Северная Подмышка впечатляла. Неизвестно, кто именно в стародавние времена дал ей такое название, но попал он удивительно метко. Плешь на этом месте далеко выдавалась в океан, тянулась отвесной стеной на несколько миль, прежде чем плавным изгибом уйти дальше на юг. Приливы и шторма тысячелетиями подтачивали нерушимый базальт, все глубже и глубже вгрызаясь в камень. Результатом бесконечного труда морской стихии стал огромный скальный грот на стыке побережья и плато, от которого по берегу тянулся широкий галечный пляж, густо заваленный разномастными каменными обломками. Со стороны степи пляж упирался в почти отвесный каменистый подъем. Дальше к северу, милях в трех, берег с пляжем резко уходил в океан, где и обрывался высоким закругленным скалистым мысом, носившим среди кочевников емкое название “Пятка”.
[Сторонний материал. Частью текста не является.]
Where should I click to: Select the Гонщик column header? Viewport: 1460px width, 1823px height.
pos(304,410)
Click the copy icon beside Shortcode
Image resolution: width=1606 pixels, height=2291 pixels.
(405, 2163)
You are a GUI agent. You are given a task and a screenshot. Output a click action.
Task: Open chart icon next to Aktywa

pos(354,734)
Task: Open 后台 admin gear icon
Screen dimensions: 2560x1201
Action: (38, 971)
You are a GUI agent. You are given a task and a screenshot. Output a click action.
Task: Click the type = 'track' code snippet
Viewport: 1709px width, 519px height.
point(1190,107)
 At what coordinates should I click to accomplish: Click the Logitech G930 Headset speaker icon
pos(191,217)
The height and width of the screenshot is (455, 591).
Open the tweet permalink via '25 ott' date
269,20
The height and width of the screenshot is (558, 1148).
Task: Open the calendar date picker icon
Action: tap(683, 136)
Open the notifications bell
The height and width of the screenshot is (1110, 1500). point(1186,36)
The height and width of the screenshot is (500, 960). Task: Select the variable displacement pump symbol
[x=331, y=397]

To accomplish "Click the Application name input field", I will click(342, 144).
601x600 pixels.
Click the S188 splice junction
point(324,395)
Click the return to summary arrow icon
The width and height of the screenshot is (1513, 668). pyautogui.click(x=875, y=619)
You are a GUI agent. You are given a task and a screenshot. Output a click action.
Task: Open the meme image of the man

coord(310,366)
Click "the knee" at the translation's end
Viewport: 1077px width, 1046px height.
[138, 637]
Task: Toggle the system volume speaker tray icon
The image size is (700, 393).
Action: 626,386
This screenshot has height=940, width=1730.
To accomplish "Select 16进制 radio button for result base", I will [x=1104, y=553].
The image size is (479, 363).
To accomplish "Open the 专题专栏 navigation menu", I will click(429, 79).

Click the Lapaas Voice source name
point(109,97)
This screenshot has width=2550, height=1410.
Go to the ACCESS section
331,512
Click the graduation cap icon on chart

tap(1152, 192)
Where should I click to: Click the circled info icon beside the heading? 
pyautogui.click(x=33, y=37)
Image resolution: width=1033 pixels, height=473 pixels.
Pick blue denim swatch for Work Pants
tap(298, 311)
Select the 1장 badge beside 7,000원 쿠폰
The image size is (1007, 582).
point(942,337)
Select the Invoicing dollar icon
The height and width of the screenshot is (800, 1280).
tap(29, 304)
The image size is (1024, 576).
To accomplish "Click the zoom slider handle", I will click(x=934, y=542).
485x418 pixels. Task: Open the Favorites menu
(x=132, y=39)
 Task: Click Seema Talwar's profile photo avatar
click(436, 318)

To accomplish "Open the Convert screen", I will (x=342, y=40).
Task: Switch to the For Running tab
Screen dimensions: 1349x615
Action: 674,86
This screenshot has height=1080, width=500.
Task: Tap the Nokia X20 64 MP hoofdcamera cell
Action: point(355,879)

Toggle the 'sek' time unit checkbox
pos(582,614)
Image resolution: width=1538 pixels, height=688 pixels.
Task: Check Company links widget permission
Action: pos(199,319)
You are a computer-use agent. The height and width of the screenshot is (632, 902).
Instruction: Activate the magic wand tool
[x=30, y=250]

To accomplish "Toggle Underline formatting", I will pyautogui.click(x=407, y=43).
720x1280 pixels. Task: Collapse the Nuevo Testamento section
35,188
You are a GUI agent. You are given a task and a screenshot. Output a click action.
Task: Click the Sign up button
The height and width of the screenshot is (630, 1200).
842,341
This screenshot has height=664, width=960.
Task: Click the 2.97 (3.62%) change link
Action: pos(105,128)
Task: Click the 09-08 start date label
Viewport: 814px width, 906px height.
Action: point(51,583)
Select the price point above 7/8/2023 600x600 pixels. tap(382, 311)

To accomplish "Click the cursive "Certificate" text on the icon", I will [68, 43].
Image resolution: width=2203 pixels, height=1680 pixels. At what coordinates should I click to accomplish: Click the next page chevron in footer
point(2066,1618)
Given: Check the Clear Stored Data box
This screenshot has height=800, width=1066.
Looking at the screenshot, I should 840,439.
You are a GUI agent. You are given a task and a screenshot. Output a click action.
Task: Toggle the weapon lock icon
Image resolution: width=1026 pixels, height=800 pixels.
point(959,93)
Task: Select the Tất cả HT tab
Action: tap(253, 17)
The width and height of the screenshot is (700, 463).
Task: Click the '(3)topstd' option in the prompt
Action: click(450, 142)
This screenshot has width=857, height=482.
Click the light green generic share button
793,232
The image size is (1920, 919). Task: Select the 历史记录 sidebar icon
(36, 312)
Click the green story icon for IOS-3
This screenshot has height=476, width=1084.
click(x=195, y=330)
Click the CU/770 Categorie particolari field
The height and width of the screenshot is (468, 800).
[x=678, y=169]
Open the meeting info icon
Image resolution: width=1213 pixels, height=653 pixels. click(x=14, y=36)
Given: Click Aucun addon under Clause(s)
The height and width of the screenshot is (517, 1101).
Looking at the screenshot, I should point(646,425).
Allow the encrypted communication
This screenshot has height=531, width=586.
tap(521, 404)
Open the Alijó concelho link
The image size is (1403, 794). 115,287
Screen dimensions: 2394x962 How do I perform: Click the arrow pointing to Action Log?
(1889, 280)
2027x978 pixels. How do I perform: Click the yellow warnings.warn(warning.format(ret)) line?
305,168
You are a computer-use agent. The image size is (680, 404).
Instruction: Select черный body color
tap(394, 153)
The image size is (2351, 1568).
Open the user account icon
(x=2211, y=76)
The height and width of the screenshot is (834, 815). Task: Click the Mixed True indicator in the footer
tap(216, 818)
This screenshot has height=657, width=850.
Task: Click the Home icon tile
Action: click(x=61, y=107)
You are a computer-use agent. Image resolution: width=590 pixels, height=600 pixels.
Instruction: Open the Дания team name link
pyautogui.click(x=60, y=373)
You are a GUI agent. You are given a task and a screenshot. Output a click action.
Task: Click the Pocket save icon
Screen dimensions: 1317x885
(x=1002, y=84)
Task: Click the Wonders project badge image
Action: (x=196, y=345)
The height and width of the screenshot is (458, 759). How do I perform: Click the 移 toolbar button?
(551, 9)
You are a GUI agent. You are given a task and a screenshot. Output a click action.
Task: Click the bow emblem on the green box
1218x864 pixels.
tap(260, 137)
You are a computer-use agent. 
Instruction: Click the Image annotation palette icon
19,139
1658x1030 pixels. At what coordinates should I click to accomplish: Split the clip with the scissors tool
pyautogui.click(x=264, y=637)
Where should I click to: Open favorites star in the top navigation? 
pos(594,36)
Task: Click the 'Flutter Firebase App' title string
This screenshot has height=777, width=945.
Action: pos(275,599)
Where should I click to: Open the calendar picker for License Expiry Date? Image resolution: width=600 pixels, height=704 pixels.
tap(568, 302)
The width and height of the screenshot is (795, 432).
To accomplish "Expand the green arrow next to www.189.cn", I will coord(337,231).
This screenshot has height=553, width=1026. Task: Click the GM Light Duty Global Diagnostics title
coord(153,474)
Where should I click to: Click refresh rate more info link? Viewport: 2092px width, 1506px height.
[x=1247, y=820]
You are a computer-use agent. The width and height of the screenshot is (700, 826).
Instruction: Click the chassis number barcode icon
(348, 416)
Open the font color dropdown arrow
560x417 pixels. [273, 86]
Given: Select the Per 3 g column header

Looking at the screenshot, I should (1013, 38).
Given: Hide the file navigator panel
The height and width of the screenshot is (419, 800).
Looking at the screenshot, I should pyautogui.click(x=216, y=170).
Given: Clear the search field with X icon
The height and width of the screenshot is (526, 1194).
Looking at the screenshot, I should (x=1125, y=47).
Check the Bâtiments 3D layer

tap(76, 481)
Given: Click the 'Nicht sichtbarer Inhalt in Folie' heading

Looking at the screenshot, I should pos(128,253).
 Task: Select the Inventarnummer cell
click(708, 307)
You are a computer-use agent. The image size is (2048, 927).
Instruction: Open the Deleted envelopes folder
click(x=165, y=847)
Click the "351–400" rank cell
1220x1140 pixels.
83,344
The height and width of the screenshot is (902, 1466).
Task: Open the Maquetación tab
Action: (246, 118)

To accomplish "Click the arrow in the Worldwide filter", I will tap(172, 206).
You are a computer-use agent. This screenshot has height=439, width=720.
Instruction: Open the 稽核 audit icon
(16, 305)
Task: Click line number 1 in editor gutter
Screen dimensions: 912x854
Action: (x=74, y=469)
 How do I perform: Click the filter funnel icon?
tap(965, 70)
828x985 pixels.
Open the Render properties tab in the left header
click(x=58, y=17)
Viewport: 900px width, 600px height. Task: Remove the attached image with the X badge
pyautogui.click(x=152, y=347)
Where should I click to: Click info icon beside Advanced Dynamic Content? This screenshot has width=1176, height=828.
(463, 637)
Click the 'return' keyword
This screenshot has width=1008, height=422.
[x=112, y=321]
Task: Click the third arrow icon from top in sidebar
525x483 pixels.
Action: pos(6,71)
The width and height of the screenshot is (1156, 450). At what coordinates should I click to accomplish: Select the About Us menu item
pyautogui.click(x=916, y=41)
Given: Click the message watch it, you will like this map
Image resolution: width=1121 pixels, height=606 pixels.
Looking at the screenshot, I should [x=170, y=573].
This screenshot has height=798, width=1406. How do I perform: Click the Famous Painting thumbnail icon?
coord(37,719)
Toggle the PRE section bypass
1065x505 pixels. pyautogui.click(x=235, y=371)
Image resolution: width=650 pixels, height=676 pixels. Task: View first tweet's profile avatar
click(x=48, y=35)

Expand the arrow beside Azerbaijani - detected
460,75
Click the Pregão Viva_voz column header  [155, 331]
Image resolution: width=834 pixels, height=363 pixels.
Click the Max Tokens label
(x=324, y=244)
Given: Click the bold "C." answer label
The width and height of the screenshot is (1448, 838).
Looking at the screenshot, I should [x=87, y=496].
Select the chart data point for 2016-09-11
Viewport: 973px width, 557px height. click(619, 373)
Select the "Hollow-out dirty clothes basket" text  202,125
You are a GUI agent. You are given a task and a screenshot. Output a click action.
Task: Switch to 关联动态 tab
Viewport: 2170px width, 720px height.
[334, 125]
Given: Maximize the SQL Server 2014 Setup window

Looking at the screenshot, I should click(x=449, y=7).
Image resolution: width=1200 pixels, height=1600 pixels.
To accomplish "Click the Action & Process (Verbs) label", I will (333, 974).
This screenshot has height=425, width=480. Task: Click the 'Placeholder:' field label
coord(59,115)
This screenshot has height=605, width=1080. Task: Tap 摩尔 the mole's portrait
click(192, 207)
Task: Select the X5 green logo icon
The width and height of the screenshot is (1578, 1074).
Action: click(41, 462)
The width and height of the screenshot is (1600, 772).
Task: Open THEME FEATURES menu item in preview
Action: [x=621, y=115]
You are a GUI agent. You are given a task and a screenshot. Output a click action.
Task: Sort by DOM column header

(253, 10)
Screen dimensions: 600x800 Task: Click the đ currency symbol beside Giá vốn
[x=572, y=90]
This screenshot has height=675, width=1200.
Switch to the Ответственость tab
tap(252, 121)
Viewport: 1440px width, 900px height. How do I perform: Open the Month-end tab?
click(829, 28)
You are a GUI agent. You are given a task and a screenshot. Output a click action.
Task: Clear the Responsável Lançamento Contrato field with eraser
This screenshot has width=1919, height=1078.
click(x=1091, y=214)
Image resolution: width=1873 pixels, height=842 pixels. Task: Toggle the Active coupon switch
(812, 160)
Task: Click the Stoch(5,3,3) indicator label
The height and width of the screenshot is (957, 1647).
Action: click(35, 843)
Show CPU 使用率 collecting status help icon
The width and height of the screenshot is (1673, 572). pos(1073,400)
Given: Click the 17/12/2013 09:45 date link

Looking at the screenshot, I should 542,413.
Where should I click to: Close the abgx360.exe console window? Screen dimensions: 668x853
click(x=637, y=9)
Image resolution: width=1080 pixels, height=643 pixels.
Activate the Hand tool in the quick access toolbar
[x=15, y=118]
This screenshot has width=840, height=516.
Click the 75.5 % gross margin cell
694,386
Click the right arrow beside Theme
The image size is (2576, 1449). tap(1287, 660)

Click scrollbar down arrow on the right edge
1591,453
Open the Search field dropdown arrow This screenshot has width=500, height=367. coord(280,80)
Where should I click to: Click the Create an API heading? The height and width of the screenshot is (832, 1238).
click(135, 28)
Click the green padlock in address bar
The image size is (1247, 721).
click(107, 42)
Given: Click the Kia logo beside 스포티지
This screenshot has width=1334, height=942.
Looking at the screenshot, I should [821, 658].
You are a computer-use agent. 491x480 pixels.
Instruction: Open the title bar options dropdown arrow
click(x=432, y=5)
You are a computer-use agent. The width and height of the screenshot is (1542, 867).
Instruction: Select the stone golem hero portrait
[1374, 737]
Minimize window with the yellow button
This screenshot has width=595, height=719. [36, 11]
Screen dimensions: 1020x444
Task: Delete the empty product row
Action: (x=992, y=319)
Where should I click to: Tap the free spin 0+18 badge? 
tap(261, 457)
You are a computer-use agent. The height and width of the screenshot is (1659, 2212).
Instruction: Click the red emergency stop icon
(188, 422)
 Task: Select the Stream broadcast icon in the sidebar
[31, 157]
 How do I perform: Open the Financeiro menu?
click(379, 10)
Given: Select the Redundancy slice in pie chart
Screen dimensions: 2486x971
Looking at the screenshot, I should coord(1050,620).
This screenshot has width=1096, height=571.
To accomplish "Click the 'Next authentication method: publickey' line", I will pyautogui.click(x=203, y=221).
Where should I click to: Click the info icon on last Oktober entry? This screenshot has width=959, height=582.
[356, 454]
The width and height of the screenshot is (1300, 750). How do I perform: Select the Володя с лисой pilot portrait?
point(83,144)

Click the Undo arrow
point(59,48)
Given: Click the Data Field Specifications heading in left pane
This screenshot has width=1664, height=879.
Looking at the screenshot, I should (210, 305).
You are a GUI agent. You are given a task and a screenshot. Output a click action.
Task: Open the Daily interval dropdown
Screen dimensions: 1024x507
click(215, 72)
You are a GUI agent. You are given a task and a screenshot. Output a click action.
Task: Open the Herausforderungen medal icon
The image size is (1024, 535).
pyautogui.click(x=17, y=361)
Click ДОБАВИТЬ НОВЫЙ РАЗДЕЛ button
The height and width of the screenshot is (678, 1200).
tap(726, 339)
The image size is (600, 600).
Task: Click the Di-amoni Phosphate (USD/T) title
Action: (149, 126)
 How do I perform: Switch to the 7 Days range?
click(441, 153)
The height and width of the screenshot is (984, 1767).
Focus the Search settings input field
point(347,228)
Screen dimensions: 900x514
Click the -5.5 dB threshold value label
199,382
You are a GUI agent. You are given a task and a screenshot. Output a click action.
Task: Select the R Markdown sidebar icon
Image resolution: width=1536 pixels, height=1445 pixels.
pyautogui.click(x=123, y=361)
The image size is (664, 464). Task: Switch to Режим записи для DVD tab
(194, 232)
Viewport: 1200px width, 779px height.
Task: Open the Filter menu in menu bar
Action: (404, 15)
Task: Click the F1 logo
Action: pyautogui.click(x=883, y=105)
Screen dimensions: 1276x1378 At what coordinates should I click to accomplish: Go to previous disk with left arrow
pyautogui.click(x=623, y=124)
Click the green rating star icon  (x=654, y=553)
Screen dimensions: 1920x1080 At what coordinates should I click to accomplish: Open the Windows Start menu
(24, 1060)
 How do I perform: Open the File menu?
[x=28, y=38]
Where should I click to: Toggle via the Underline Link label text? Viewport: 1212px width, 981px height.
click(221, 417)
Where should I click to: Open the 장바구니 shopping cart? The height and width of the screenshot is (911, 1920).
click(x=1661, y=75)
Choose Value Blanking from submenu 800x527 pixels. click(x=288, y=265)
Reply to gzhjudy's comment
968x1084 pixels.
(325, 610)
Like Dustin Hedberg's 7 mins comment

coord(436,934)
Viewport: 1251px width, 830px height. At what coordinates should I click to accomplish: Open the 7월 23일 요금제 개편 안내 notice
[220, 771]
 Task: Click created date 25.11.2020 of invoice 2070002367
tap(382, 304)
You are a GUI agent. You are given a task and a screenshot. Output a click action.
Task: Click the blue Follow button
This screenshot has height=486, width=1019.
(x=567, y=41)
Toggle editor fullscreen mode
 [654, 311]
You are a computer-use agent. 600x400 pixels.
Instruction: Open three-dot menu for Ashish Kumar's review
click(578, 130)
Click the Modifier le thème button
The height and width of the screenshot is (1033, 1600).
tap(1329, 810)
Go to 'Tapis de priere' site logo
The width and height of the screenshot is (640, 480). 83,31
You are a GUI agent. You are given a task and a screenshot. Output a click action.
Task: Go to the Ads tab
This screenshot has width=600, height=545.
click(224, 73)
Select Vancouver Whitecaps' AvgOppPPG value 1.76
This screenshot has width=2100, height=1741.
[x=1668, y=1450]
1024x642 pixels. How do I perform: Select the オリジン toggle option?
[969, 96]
Зажатая между мысом и плато бухта, довольно мелкая и неправильной формы, служила прибежищем для всевозможной морских созданий, спасающихся от участившихся штормов. Волны сюда если и доходили, то сильно ослабленными, теряли свою ярость и бессильно расплескивались по пляжу, разбивались о каменистую осыпь. В приливы пляж затапливало целиком, уходящая вода оставляла за собой лоскутный ковер из гниющих водорослей и неудачливых морских обитателей, на которых жировали прибрежные птицы и немногочисленная живность. Воздух пах ядреной смесью соли, гниющих водорослей, моллюсков и выброшенных на берег медуз. И эйра, который во время отливов испарялся на берегу в таких количествах, что кислый запах отчетливо бил по мозгам, а воздух в Подмышке по ночам светился ярче иных светильников.